§ TASK INSTRUCTIONS
1: In the R write-up on simulating variance, echo everything from "## construct dummy" down to "varobs = var*obs)", character for character.
2: In the R write-up on simulating variance, how many observations per individual does the code assign to nobs?
3: Which R packages does the R write-up on simulating variance load with library()? Name every one.

§ TEXT BLOCK
>>

Simulating variance

We’re interested in simulating (and eventually fitting) models where the variance varies across levels of a fixed (categorical) treatment factor. This is dealt with to some extent in another document on Rpubs, although here I will try to be a bit more basic.

library("ggplot2"); theme_set(theme_bw())
library("lme4")
library("nlme")

Parameter values/experimental design (I decided to make up parameters etc. as I went along): two treatments (ttt=c("homog","var")) with multiple individuals in each one, (indiv) measured repeatedly at equal time intervals (obs). (The names of the treatment categories aren’t meaningful, just left over from the problem that inspired this writeup.)

nindiv <- 5
nobs <- 20 
expdat <- expand.grid(indiv=factor(seq(nindiv)),
                      obs=seq(nobs),
                      ttt=c("homog","var"))
## construct dummy variables 
expdat <- transform(expdat,
                    homog=as.numeric(ttt=="homog"),
                    var=as.numeric(ttt=="var"),
                    total_obs=factor(seq(nrow(expdat))))
##
expdat <- transform(expdat,
                    homogobs = homog*obs,
                    varobs = var*obs)

Simple case: equal variation in intercepts and slopes across individuals in both treatments:

res <- list()

<<

§ RECORDED INFORMATION
>>

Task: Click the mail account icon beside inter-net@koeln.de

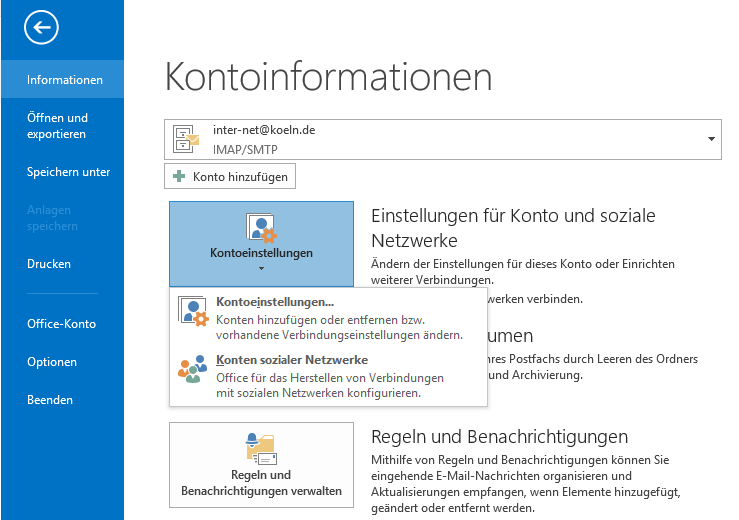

<<

§ RESULTS BY TASK
1:
## construct dummy variables 
expdat <- transform(expdat,
                    homog=as.numeric(ttt=="homog"),
                    var=as.numeric(ttt=="var"),
                    total_obs=factor(seq(nrow(expdat))))
##
expdat <- transform(expdat,
                    homogobs = homog*obs,
                    varobs = var*obs)

2: 20

3: ggplot2, lme4, nlme